NOTE: I haven't done all that much in the way of discrete math proofs since college, so hopefully you can bear with me and correct my terminology/methods if necessary.

To clarify, the data is in the form of a list of pairs of connected nodes.

For example:

n_1, n_3
n_3, n_5
n_5, n_7
n_5, n_9
n_2, n_4
n_4, n_6

In this <contrived> example, the odd-numbered nodes all belong to the same group, and the even-numbered nodes belong to another group.

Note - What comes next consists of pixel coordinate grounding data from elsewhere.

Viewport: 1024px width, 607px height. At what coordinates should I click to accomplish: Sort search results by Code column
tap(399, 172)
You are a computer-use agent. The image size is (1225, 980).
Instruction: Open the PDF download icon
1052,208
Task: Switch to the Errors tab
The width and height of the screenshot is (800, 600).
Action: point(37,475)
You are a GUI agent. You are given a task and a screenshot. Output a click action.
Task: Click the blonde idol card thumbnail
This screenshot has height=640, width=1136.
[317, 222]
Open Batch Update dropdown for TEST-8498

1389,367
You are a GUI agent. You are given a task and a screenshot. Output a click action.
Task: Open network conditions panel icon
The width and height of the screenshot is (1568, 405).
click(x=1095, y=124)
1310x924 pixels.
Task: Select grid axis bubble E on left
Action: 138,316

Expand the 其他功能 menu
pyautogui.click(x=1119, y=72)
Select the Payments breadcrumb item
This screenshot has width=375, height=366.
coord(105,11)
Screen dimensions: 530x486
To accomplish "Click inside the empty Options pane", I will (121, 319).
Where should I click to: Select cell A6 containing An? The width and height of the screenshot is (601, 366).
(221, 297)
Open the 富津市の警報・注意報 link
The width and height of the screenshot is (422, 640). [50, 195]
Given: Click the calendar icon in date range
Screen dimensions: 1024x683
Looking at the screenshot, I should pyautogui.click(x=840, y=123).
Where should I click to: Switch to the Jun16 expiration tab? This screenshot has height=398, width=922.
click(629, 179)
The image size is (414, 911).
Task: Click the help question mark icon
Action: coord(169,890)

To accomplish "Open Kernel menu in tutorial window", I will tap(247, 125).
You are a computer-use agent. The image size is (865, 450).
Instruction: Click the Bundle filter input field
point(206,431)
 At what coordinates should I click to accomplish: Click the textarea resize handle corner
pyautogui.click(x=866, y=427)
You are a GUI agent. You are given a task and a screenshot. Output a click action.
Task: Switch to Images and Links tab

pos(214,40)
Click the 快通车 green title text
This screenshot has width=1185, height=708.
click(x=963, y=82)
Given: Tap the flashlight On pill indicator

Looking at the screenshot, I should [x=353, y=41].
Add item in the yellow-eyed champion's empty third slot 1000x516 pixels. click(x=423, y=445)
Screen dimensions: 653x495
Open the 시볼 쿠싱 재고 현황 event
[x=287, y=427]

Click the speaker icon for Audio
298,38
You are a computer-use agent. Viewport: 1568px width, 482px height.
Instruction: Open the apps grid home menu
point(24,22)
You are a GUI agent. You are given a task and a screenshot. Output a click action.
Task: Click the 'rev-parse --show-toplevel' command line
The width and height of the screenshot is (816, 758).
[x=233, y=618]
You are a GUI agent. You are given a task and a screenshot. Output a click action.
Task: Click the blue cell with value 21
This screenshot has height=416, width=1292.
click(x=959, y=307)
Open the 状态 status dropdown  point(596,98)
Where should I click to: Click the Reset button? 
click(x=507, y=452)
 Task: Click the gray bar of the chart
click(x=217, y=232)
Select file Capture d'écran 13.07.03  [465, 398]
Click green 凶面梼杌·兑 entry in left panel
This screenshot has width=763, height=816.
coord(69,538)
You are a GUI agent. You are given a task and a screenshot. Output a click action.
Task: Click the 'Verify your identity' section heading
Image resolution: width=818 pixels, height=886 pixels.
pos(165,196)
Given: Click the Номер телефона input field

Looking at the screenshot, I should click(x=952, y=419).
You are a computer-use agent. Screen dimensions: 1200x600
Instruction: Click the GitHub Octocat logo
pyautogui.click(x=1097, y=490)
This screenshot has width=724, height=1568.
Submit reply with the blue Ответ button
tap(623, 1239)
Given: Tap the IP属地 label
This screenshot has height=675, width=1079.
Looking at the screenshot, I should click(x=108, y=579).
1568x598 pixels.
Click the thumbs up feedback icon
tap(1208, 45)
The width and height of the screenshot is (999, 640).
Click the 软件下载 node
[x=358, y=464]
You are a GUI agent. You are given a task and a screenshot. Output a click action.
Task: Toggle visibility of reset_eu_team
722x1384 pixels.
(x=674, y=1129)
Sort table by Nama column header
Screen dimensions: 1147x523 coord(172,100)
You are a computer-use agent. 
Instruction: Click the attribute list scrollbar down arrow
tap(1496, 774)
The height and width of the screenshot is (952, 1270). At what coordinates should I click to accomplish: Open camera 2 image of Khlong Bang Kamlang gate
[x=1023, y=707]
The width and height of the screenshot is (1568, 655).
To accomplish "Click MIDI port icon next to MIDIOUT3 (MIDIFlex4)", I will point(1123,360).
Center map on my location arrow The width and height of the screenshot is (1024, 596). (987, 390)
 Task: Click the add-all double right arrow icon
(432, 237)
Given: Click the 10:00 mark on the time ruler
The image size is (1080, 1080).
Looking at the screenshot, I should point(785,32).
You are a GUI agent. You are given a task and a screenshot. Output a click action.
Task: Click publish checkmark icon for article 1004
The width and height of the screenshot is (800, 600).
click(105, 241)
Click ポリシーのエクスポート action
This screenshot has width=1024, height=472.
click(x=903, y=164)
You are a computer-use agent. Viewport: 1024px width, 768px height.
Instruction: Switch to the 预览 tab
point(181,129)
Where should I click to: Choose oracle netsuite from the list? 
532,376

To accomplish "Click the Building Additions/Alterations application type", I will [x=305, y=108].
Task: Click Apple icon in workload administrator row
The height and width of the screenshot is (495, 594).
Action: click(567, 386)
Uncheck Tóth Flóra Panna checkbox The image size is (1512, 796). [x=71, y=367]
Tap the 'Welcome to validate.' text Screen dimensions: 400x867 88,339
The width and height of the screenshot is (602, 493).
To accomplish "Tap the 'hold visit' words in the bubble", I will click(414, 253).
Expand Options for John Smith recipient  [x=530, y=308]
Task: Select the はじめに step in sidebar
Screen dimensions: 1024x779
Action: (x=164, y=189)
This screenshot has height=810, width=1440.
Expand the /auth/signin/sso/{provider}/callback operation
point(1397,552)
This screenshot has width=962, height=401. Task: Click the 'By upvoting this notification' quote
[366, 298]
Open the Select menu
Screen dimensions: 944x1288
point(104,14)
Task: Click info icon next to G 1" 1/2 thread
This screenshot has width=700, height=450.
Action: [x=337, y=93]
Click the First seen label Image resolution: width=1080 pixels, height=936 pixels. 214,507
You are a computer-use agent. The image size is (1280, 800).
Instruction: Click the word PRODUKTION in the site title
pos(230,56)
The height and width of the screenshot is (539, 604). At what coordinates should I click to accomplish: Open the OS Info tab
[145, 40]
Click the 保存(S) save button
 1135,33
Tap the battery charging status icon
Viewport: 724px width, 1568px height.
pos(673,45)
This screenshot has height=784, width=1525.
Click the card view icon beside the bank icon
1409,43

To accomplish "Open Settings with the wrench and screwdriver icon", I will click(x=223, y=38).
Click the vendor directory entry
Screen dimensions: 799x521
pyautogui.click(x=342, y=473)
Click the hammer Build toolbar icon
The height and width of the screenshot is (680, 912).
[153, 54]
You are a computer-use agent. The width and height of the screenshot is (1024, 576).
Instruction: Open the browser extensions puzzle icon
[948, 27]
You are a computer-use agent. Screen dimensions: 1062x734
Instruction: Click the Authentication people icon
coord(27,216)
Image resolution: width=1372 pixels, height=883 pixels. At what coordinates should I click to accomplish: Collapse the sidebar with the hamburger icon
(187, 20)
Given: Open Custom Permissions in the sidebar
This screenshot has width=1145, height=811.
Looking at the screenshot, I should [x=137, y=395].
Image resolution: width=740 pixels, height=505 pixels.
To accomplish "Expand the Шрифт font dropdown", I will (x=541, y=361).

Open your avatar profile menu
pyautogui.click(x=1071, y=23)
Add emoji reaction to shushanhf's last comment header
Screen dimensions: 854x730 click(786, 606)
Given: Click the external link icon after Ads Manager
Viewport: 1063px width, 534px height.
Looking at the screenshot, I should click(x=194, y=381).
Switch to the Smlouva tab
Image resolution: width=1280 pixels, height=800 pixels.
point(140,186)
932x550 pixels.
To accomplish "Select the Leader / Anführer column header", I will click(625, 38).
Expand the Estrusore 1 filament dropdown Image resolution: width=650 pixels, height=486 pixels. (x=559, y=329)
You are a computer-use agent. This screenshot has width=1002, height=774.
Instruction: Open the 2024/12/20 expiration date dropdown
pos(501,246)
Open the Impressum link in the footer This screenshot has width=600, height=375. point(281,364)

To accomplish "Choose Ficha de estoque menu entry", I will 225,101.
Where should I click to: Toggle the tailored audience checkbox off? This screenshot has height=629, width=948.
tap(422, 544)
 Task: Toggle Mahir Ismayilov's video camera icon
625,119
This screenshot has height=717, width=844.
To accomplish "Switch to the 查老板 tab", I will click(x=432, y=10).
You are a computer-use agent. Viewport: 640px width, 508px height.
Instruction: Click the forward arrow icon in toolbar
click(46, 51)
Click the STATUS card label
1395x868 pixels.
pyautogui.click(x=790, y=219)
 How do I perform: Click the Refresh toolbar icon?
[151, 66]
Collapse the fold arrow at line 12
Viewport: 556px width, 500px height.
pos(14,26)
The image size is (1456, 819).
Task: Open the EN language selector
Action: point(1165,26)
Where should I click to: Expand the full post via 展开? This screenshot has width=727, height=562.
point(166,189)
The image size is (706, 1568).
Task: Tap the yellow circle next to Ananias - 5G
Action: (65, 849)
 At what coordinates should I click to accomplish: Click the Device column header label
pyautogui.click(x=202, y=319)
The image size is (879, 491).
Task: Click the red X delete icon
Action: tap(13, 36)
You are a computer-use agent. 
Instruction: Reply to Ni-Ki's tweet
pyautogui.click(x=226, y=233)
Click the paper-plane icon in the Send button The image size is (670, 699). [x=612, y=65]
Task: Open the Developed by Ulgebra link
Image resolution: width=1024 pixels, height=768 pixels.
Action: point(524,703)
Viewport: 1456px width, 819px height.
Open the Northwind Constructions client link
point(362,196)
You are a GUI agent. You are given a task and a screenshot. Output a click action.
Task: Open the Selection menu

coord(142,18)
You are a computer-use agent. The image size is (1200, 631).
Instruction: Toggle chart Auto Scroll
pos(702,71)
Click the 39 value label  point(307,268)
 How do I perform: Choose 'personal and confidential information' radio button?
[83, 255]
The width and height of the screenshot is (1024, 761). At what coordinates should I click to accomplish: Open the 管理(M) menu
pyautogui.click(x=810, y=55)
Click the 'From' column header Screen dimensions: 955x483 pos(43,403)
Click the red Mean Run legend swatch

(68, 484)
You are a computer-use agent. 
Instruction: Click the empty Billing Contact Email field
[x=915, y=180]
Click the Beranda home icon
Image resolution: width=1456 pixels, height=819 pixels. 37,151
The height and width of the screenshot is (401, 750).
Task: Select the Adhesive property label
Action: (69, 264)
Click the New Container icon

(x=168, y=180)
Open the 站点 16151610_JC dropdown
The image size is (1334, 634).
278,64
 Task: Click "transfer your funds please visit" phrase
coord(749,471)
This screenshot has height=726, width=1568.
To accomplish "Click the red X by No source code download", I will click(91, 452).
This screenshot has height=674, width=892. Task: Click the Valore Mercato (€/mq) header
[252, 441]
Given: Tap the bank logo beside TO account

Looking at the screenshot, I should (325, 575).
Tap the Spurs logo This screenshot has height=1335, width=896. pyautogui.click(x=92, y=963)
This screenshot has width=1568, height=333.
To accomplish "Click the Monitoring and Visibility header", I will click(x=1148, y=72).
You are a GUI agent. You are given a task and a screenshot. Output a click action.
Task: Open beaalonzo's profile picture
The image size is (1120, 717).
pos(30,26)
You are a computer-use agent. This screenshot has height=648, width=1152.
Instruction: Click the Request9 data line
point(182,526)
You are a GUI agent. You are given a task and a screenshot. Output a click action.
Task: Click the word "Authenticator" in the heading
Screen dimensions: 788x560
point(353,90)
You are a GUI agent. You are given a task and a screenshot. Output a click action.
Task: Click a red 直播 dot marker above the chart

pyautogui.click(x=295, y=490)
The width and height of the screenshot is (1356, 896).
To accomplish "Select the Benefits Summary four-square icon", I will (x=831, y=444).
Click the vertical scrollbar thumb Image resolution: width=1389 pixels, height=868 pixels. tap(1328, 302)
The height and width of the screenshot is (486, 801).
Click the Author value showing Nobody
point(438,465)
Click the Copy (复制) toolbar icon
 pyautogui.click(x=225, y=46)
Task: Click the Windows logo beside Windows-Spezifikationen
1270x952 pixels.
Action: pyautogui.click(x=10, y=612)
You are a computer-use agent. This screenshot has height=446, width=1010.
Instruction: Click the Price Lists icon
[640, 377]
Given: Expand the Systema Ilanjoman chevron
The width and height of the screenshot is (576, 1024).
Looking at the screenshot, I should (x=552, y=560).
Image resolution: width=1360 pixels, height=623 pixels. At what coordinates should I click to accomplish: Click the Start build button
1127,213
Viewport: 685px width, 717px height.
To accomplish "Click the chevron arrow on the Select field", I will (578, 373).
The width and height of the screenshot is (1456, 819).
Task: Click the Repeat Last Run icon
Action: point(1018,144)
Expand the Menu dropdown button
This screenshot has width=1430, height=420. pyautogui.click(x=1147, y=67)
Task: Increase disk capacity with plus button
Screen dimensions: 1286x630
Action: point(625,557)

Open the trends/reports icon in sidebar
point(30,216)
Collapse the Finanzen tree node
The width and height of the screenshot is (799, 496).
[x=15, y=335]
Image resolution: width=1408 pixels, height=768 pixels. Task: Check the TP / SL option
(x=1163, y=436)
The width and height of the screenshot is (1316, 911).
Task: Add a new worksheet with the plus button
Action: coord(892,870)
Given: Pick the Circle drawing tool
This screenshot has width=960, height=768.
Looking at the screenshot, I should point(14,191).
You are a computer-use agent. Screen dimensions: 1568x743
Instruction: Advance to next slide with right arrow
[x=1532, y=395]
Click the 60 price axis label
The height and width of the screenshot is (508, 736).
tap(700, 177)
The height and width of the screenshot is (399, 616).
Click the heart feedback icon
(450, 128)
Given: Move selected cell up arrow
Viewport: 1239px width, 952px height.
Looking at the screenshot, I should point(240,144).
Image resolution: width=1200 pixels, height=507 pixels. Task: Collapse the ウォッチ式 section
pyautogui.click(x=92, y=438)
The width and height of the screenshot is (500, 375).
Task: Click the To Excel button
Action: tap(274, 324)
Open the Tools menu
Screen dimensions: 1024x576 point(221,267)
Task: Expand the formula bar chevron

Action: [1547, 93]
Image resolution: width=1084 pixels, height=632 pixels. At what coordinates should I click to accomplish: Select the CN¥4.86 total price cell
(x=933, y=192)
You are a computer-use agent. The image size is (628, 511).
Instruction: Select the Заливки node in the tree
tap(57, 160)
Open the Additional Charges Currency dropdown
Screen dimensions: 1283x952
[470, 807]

I believe the way to do this is to process each item in the list according to the following rules:

  • Maintain an ordered list (call it "encounteredNodes") of all encountered nodes and the group label they have been assigned to
  • Maintain an integer variable (call it "nextLabel") that is incremented and returned each time a new unique label is needed
  • For each item in the list, determine if either node has been encountered yet.
    • If neither node has been encountered, get a new unique label from nextLabel and add both the nodes to encounteredNodes with this new uniqueLabel
    • If one node has been encountered but not the other, assign the label of the previously-encountered node to that of the unencountered node.
    • If both nodes have been previously encountered, take the lesser label of the two and use it to replace the label of all nodes in encounteredLabels that have the greater label of the two.

After one pass of this "for loop" through all the nodes, the algorithm is complete and the nodes have been grouped according to the goal. I believe the proof can be shown in this way:

Lemma 1: None of the operations can result in 2 previously encountered nodes that already have the same label being assigned to different labels. Because of this, already encountered nodes never "split off" from their group of nodes with the same labels, and once two nodes have the same label, they will never have differing labels (though they may change together to the same new label) for the remainder of the algorithm.

Assume there are two nodes that have a path between them via the list of edges, yet after the algorithm finishes, they have different labels (call them $L_1$ and $L_2$. If that's the case, then either...

  1. They each contain a node (and these two nodes are directly connected), or...
  2. there is a "chain" formed of groups of nodes where each group has the same label and the chain can be traversed to get from $L_1$ to $L_2$.

However neither of these scenarios can occur based on the algorithm. In the case of 1, there would have to have been a pair of connected nodes in the list where one node belongs to $L_1$ and one node belongs to $L_2$. However, after the algorithm processed this connection, both nodes would have the same label, and because of Lemma 1, they would have the same label until the end of the algorithm. In the case of 2, the neighbouring links in the chain could not exist because of the first case. Thus. This is a proof by contradiction.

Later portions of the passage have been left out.